De wind giert over het weidse polderland. Een boer injecteert gier in zijn weiland, de lucht die zo kenmerkend voor het platteland was is nu nog nauwelijks waarneembaar. De stedeling zal niet snel meer zeggen dat het stinkt.
Als zijn land bemest is draait de boer iets te schielijk de tractor met giertank waardoor het geheel vervaarlijk begint te gieren. Als die omkantelt zal ik, argeloze toeschouwer, ongetwijfeld gieren van de lach.
Vanuit de lucht wordt het tafereel gadegeslagen door een vale gier, die daar cirkelt, op zoek naar een kadaver. Hij laat zich niet lang afleiden, de lijkenpikker.
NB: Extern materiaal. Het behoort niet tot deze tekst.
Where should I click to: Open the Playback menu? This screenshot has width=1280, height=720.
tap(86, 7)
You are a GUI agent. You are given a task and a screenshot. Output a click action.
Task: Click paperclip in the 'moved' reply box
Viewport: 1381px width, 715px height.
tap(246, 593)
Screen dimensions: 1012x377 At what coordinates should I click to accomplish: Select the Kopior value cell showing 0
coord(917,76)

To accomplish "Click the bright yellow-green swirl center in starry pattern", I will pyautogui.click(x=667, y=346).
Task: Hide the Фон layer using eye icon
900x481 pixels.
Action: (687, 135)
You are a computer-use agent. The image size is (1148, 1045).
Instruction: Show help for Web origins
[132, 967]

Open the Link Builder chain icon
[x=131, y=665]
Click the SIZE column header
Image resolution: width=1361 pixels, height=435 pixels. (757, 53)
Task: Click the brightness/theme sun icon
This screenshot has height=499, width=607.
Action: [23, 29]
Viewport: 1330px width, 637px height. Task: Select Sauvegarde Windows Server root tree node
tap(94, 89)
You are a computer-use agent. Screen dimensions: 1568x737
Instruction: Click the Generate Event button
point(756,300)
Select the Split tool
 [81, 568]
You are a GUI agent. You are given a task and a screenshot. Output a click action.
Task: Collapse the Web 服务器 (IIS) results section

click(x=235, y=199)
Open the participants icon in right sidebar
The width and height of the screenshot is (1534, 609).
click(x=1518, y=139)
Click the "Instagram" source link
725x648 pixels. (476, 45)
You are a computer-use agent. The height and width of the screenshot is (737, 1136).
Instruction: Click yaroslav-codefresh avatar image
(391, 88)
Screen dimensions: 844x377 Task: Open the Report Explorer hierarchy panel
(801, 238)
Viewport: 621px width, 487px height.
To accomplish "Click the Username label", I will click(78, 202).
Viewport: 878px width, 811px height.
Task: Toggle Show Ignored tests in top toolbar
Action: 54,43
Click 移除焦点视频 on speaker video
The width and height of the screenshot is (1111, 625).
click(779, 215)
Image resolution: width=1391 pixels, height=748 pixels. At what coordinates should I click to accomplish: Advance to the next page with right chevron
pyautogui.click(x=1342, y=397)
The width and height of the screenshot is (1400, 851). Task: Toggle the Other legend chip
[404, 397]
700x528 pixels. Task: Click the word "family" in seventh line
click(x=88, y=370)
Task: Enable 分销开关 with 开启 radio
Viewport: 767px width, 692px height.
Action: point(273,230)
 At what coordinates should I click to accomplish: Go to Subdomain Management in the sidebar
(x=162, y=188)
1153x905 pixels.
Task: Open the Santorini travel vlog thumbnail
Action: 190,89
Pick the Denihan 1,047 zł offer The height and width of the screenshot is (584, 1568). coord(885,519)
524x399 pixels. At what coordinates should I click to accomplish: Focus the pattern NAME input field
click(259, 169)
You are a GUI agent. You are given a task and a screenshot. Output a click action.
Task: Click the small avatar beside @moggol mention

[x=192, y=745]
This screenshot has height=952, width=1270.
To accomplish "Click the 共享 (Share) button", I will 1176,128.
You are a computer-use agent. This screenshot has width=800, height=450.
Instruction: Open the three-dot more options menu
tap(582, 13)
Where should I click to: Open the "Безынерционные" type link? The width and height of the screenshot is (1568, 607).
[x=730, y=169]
ben nieuwsgierig of die gier zijn kostje nog bij elkaar gesprokkeld heeft
er was weinig te halen voor hem, vrees ik
de variaties zijn sGier oneindig.
dat is het leuke van zo’n woord
misschien de boer??
op boer is zo’n stukje ook wel te schrijven (nee, weet ik, dat bedoel je niet)
Heel leuk! Ik miste in eerste instantie je plaatje…
zou ik nog kunnen maken
Volgens mij heb je al eens een gier gemaakt of was dat een adelaar?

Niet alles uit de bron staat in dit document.